Ask HN: Moonlighting and how to handle it? - muse900
I am a SE working for a small sized company as a full stack dev.<p>Recently I was approached by an acquaintance telling me that he is looking for some SE to work on a project he has etc.<p>I gave it a thought and I was thinking that I could definitely do that for the extra money and the fun involved when developing a new system.<p>So I approached him and told him that I could potentially work on his project as a freelancer on my off time. He offered to pay me fairly for my services etc and I also explained to him that I would like if there is some sort of small term contract 1 month, where I can stop working for him if I feel overwhelmed with the amount of things I&#x27;ll have to do for work and on my own time. He agreed that this is very reasonable etc.<p>Now my question to you guys is what do I do about it and do I tell to my employeer?<p>I&#x27;ve already discussed this with my director which is a  very straight forward guy and we are friends, and he told me to look online about it and that we never ever had this conversation. He told me to put on an email to him with my offer etc, payments and details and send it to him to get forwarded in the higher ranks.<p>From what I understood is that the company wouldn&#x27;t rly be very happy about it and the answer would be a no.<p>So what do I do about it? Do I start working for the other guy and just go with it if its just gonna be for 2-3 months?
Do I declare it to my employer and then quit if he says no? (I don&#x27;t rly want to be working for a company that limits what I do on my personal time)<p>I live in the UK, and my contract has a clause where it says that I need to inform my employer in case I am taking on another job.
The company that offers me that job is not a direct competitor to my company.<p>Let me know how you&#x27;d have handled it.
======
dfraser992
I'd have to see the exact language in the contract, but if the clause says you
have to notify them of other work, then that is that. They could accuse you of
breach of contract etc if they find out and you didn't tell them.

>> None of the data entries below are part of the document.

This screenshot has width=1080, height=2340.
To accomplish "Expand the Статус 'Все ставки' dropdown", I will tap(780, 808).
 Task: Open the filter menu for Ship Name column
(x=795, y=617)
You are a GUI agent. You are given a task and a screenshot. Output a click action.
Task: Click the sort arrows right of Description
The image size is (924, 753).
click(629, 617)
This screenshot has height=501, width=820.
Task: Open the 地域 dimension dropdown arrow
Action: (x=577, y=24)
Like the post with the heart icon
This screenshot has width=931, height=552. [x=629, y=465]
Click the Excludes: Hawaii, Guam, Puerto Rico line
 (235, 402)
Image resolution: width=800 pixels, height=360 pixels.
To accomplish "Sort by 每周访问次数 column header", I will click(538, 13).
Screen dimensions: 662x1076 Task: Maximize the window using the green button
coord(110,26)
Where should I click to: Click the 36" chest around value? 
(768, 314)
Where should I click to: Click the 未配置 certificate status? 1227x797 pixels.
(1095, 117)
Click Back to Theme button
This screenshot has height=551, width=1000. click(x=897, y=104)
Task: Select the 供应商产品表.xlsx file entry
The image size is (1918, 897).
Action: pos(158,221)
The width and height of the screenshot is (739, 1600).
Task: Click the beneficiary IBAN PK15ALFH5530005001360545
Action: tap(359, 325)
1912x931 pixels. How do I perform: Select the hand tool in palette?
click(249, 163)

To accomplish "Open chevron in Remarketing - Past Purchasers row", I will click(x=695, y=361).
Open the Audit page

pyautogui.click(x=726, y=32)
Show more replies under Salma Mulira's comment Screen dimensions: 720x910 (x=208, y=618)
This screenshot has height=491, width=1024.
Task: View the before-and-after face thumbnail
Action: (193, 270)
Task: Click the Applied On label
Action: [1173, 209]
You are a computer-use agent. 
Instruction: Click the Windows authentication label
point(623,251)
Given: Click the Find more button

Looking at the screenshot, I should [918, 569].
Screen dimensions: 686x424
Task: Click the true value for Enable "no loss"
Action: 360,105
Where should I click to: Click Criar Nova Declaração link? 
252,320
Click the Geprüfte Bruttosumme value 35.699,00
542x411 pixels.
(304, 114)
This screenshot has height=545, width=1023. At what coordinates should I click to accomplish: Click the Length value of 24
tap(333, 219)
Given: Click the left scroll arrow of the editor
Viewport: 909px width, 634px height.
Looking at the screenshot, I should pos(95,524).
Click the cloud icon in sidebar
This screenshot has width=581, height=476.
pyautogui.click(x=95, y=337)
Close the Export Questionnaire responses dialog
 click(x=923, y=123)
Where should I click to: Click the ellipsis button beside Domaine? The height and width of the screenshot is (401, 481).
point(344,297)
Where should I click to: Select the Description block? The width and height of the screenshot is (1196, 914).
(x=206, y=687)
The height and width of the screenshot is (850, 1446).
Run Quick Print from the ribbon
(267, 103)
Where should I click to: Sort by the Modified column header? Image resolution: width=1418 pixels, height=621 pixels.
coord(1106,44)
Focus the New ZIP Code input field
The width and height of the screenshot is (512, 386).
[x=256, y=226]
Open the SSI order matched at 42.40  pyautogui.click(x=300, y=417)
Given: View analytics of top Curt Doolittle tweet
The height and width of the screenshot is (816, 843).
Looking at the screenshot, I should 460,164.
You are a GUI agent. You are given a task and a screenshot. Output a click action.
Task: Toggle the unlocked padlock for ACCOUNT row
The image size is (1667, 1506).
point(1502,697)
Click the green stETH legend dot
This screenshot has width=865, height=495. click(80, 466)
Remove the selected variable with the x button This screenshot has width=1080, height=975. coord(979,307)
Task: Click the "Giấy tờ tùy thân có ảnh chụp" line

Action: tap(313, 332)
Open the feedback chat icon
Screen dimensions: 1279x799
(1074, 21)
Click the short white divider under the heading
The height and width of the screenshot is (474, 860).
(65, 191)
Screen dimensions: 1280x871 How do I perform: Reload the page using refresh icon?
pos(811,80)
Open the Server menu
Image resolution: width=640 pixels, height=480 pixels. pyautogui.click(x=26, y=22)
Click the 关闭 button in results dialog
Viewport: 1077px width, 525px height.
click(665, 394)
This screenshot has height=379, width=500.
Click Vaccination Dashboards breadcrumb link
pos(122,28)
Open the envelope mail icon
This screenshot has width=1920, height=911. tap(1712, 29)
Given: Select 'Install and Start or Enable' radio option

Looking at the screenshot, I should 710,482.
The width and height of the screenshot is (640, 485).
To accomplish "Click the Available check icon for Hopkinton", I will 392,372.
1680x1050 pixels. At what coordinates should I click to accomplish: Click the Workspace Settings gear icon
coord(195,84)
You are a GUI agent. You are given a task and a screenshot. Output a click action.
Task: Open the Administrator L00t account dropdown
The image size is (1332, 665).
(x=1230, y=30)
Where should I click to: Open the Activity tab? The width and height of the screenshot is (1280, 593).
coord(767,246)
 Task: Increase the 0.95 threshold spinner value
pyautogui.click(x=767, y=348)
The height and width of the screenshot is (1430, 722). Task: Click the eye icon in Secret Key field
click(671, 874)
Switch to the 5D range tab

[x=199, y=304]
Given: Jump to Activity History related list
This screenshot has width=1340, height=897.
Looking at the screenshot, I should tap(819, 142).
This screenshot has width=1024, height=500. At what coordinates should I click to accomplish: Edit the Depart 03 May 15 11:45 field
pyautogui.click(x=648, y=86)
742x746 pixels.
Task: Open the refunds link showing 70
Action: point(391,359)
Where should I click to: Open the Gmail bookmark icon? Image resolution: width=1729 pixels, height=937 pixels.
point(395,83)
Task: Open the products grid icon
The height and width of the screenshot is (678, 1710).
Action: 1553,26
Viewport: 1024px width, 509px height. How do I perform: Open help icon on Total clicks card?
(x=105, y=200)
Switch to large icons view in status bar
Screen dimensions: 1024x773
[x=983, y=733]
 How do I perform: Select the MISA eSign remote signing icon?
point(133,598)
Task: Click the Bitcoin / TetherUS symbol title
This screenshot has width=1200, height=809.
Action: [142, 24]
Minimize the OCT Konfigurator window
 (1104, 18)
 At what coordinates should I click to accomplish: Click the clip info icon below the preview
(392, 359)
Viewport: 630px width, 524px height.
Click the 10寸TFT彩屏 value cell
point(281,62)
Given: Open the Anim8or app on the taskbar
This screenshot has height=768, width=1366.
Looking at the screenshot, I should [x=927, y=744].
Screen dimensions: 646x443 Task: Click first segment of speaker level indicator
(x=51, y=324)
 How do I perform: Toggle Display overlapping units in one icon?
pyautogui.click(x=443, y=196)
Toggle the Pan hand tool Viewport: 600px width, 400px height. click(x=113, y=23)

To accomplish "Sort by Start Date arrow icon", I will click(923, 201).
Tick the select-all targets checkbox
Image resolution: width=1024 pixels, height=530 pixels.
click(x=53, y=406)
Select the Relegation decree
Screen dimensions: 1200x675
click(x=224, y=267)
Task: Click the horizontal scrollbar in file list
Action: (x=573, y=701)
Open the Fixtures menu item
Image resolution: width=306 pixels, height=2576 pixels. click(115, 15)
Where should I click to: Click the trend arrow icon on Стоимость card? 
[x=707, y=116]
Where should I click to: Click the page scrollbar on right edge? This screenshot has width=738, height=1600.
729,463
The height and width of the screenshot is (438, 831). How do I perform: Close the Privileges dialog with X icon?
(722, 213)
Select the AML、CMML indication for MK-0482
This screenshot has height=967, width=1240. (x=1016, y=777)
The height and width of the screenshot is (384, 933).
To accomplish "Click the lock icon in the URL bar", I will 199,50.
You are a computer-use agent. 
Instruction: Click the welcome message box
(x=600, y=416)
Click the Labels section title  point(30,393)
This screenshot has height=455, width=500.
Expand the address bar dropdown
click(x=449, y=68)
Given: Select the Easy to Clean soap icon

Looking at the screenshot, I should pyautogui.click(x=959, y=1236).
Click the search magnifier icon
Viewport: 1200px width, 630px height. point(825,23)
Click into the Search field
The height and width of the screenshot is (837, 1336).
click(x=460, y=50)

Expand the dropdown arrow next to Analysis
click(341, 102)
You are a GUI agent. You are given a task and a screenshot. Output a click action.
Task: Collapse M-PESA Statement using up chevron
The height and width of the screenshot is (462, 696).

It doesn't say you can't take it, I guess, but effectively you can't take any
such job because it sounds like management expects that they hired an
indentured servant. Which is entirely common these days. Always pay attention
to the details in the contract! This clause is common boilerplate, so it
depends on how much your company actually cares. It sounds like they use this
as a kind of 'warrant canary' to determine when an employee needs to be pushed
out.

The fact you already notified your boss<?> and he expects you to send an email
w/ the job details (pay etc) - which is really out of line - means... you can
lie to him that you didn't take the job, but he is under some possible
obligation to report to the company you do or might have another job... it
looks messy.

I'd have not told anyone anything and just done the weekend work. The
capital/labor relationship is such that you can't trust the other side, ever,
beyond some point. The myth of the Golden Age of the 1950s and life long
employment is long dead. Management is not your friend. You are your own
corporation and have to act like it. Corporations are sociopaths and so you
have to learn how to use companies like they use employees. It's "just
business" as they say.

The real problem is when contracts give employers the right to everything you
think up or work on outside of the 9-5 job. Make sure that clause isn't in the
contract. Then I'd start looking for another job (don't quit until someone
else hires you)

------
brudgers
If it involves a contract, it's probably a question for an attorney. The 'quit
with am months notice' contract probably should also be looked at. Generally,
as a free lancer it is better to have the client sign your contract with your
terms and conditions than vice versa. Mainly because it can be more or less
standard to the industry for the services you provide whereas the client may
adapt a contract used to buy coal to govern the delivery of software.

Good luck.

------
meira
Is the second job "official"? Here in Brazil, no office rule can force you to
disclosure to your employeers of other gigs (unless you work for government).
Here, you sell 8 hours of your day and what you do in the free time is up to
you (neither a NDA can change this).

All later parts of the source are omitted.